Stress and relaxation affect pain modulation in people with fibromyalgia (FM) and chronic neck pain, according to a study, “Effects of Stress and Relaxation on Central Pain Modulation in Chronic Whiplash and Fibromyalgia Patients Compared to Healthy Controls,” published in the Pain Physician journal.
FM is marked by widespread muscle pain often accompanied by fatigue, sleep disturbance, mood problems, and cognitive impairment. Its underlying causes are unknown, but some hypotheses suggest that individuals with FM have a moderate threshold for pain due to increased reactivity of pain-sensitive nerve cells in the central nervous system. A similar threshold is thought to affect people with chronic neck pain caused by an injury, a condition known as chronic whiplash associated disorders (WAD).
Compelling evidence exists that impaired central pain modulation of patients with both syndromes contributes to pain. However, the influence of stress and relaxation on central pain modulation in these patients has not been well investigated.
A total of 59 participants (16 chronic WAD patients, 21 FM, and 22 pain-free controls) were included in the study. Participants underwent various pain measurements based on the temporal summation (TS) of pain and conditioned pain modulation (CPM). All were randomly assigned to receive either progressive relaxation therapy or to perform a battery of cognitive tests as cognitive stressors. They were then re-evaluated for pain and, one week later, the approaches taken were switched.

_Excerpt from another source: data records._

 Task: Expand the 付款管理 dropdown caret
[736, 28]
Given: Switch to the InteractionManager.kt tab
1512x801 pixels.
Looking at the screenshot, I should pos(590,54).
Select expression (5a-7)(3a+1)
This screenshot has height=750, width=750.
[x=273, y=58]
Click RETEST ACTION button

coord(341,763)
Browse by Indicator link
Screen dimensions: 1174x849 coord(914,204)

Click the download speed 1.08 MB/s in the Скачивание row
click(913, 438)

Results revealed larger differences between the groups in terms of change in TS. In response to relaxation and cognitive stress, TS decreased in patients with chronic WAD and healthy controls, but increased in FM patients. CPM efficacy reduced in all participants (FM, WAD, controls) in response to relaxation and cognitive stress.
“A single relaxation session as well as cognitive stress may have negative acute effects on pain modulation in patients with FM, while cognitive stress and relaxation did not worsen bottom-up sensitization in chronic WAD patients and healthy persons. However, endogenous pain inhibition, assessed using a CPM paradigm, worsened in chronic WAD and FM patients, as well as in healthy people following both interventions,” the authors concluded. “These results should be taken into consideration when developing therapy strategies for patients with chronic WAD and FM.”